- **Brief**
Answer these questions from the excerpt on VCU's commemoration and policy work:
1. Who co-chaired the VCU History and Civil Rights committee?
2. What did that committee study, and during which years?
3. Which university policy is being revised?

- **Document excerpt**
Since then we have been working on implementing the following:

With respect to our physical environment: We’ve understood for quite some time what the symbols of oppression mean for racialized minorities. Therefore, the VCU History and Civil Rights committee co-chaired by John Kneebone and Jodi Koste conducted a study across 2018-19 on Confederate commemoration on campus. Following this study, a VCU policy was approved by you and the VCU Committee on Commemoration and Memorials was charged.  The committee has met several times and will met again in the coming weeks, with a plan presented to you by the first meeting in fall to dismantle the remaining vestiges of an unwanted history on our campus. Upon your good vote of yea, we will begin dismantling.

In terms of policy development: In the next few weeks, we will have completed our revision of the university’s non-discrimination policy. We realize the legal thresholds for discrimination are tough to reach; at the same time, we realize the deleterious effects of death by a thousand microaggressions. We soon will have an alternate pathway to adjudicate these matters in a way that is affirming for those who have been aggrieved.

- **Given data**

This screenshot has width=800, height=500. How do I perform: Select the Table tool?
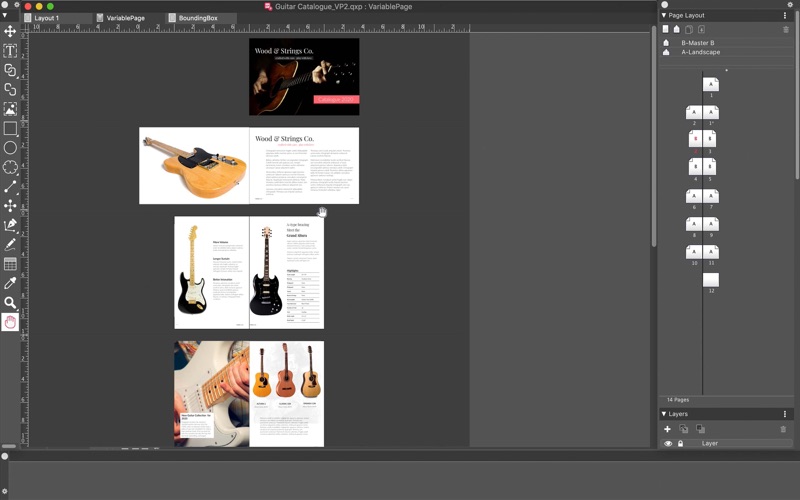click(10, 264)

- **Output**
1. John Kneebone and Jodi Koste
2. Confederate commemoration on campus, across 2018-19
3. The university's non-discrimination policy